Потом остановился и, закинув руки за спину, сказал Веденееву:
- Так как же у нас будет, Дмитрий Петрович?
- Завтра ровно в полдни будем ждать вас с полной уплатой, - с равнодушным спокойствием отвечал Веденеев.
- Надо обождать, Дмитрий Петрович, - перебирая пальцами, сказал Смолокуров.
- Нельзя. На то условие. А в нем что? Извольте-ка посмотреть.
И, вынув условие, прочел:
- "По уплате всей суммы сполна, я, Смолокуров, немедленно вступаю во владение купленным у нас, Меркулова и Веденеева, товаром, если же паче чаяния вся сумма сполна мною, Смолокуровым, к назначенному сроку уплачена не будет, условие сие уничтожается, причем мы, Меркулов и Веденеев, повинны уплатить мне, Смолокурову, деньги с меня ими полученные немедленно за вычетом двадцати тысяч неустойки".
Холодный пот выступил на широком, совсем побагровевшем лице Марка Данилыча. Так и растерзал бы он в ту минуту на клочки Орошина.
-Кстати, - сказал Веденеев. - Приходили к нам на караван кой-кто из рыбников с вашими приказами насчет рыбы. Им не отпустили.
Отчего ж так?.. - весь вспыхнувши, вскликнул Марко Данилыч. - Нешто я ста тысяч рублев вам не выдал?.. На что ж это похоже, сударь мой?..
- А в условии-то, Марко Данилыч, что написано? - хладнокровно отвечал Веденеев раскипятившемуся Смолокурову. - Извольте-ка читать: "По уплате же всей суммы сполна, согласно сему условию, я, Смолокуров, вступаю во владение товаром". Значит, как отдадите вторые сто тысяч сполна, тогда и будете хозяином купленною вами товара, а до тех пор хозяева мы.
- Да вам бы почтеннейший Дмитрий Петрович, ей-огу, не грешно было по-дружески со мной обойтись, - мягко и вкрадчиво заговорил Смолокуров. - Хоть попомнили бы, как мы с вами в прошлом году дружелюбно жили здесь, у Макарья. Опять же ввек не забуду я вашей милости, как вы меня от больших убытков избавили, - помните, показали и Рыбном трактире письмо из Петербурга. Завсегда помню ваше благодеяние и во всякое время желаю заслужить...
- В деле я не один, Марко Данилыч. Со мной Никита Федорыч, - сказал Веденеев.
Передернуло Смолокурова. Вспомнил, как хотел он в прошлом году Меркулова на тюлене разорить... Однако не смутился.
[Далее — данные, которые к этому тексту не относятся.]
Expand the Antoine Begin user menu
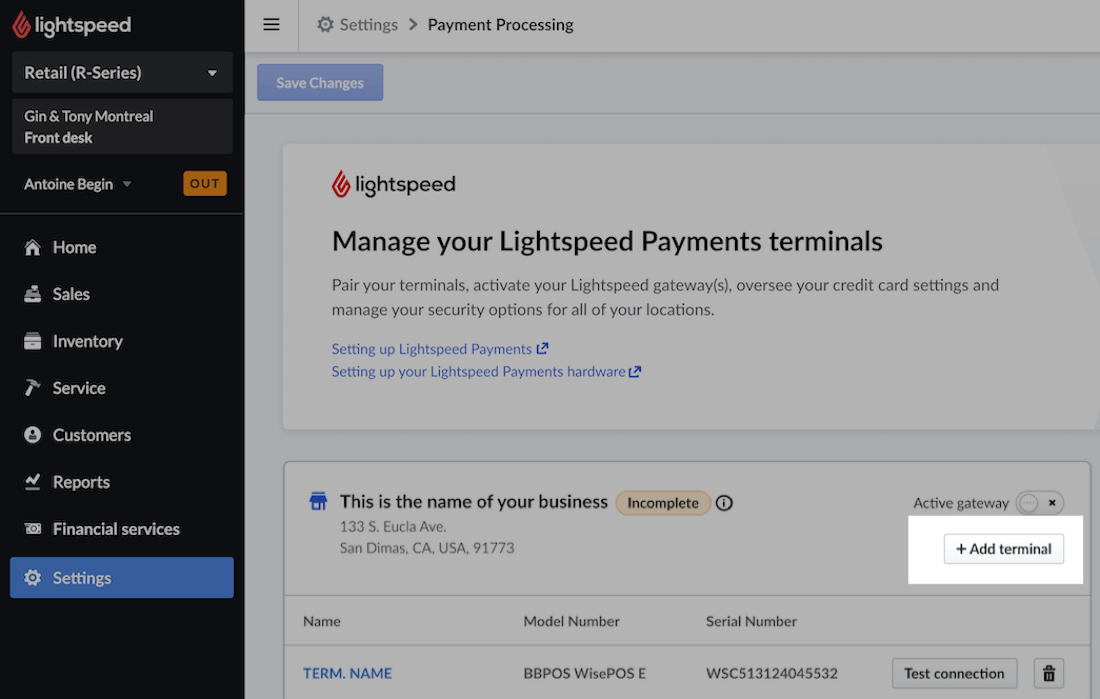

- Вот вам расписка в семидесяти пяти тысячах рублей, а двадцать пять тысяч ожидаем завтра в полдень, сказал Дмитрий Петрович, написавши расписку и подавая ее Смолокурову.
- А ежель не исправлюсь? - спросил Марко Данилыч.
- Тогда будет нарушено условие. За вычетом неустойки, тогда вы сто пятьдесят пять тысяч и векселя обратно получите, а мы весь караван продадим Онисиму Самойлычу. Он и вчера вечером и сегодня чем свет присылал разведать, совсем ли мы покончили с вами, - сказал Дмитрий Петрович.